### Text segment:
▶
HOW Can I Avoid this happening again in the future while still offering free shipping?


Well I don't know that you can avoid some sort of loss in this situation, but you can do a few things that might help to mitigate your actual loss. 

 

First, I would say that if your shipping is costing $41 on a $110 item, I'd increase the item price, or try to decrease the shipping somehow, or a combination of both.  For one thing, the proportion of item price to shipping is quite high.  I'd be inclined to list the item at, say, $130 to absorb some of the shipping.  If it's a very desirable or unusual item that you know will get buyers' interest, you could roll most of the shipping into the listed price. 

 

Depending on weight, size, and destination, you may also be able to use a lower shipping service to save money whenever you're offering free shipping.  For example, using Tracked Packet rather than Expedited to the U.S. or overseas, or Small Packet rather than Tracked Packet (and take your chances with late delivery, which I find is extremely rare with Small Packet).
◀
### Written instruction:
Reproduce the text above on reducing losses from free shipping word for word, in full.

### Data:
▶
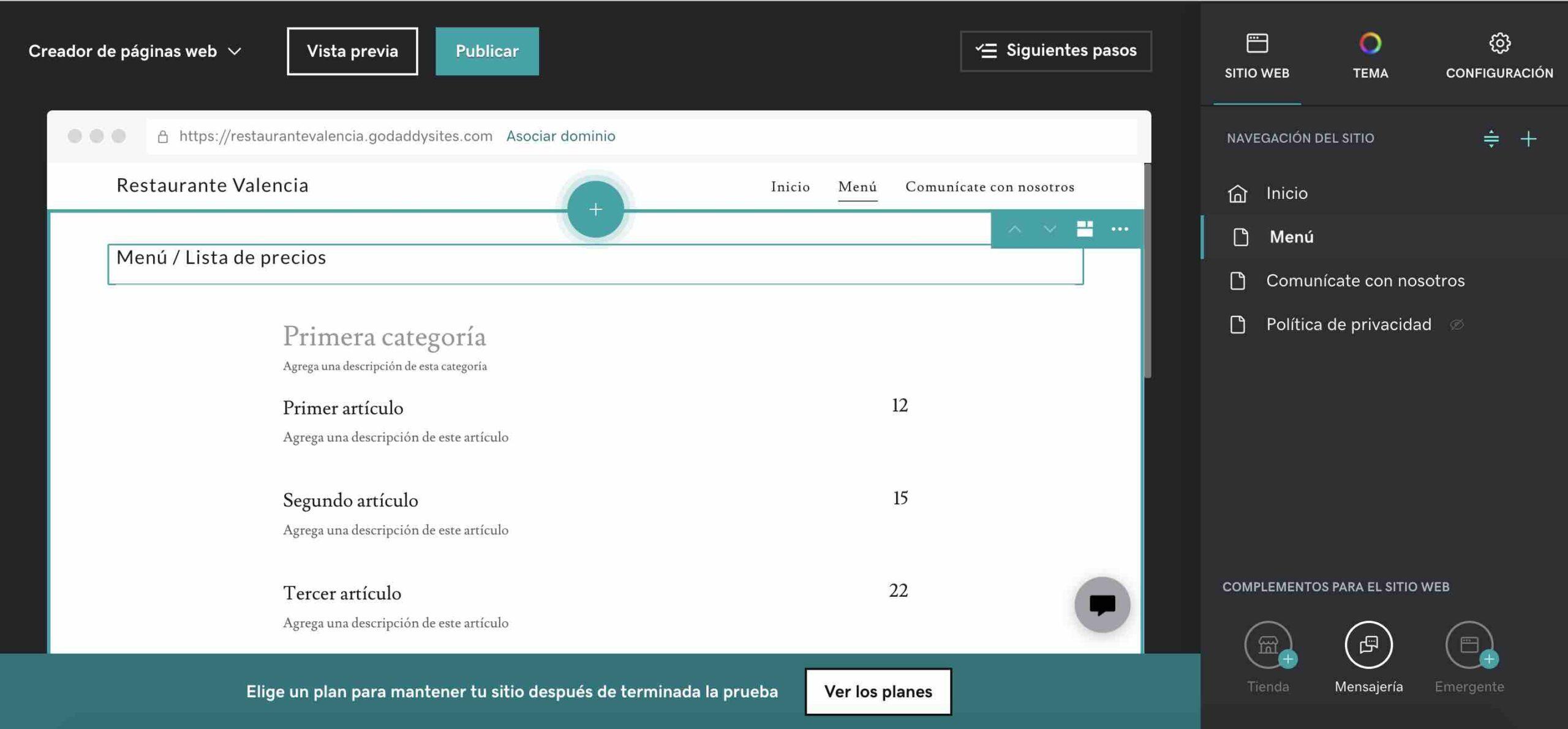The height and width of the screenshot is (729, 1568).
Task: Move the Menú section down
Action: pyautogui.click(x=1049, y=229)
◀
### Solution for this exercise:
HOW Can I Avoid this happening again in the future while still offering free shipping?


Well I don't know that you can avoid some sort of loss in this situation, but you can do a few things that might help to mitigate your actual loss. 

 

First, I would say that if your shipping is costing $41 on a $110 item, I'd increase the item price, or try to decrease the shipping somehow, or a combination of both.  For one thing, the proportion of item price to shipping is quite high.  I'd be inclined to list the item at, say, $130 to absorb some of the shipping.  If it's a very desirable or unusual item that you know will get buyers' interest, you could roll most of the shipping into the listed price. 

 

Depending on weight, size, and destination, you may also be able to use a lower shipping service to save money whenever you're offering free shipping.  For example, using Tracked Packet rather than Expedited to the U.S. or overseas, or Small Packet rather than Tracked Packet (and take your chances with late delivery, which I find is extremely rare with Small Packet).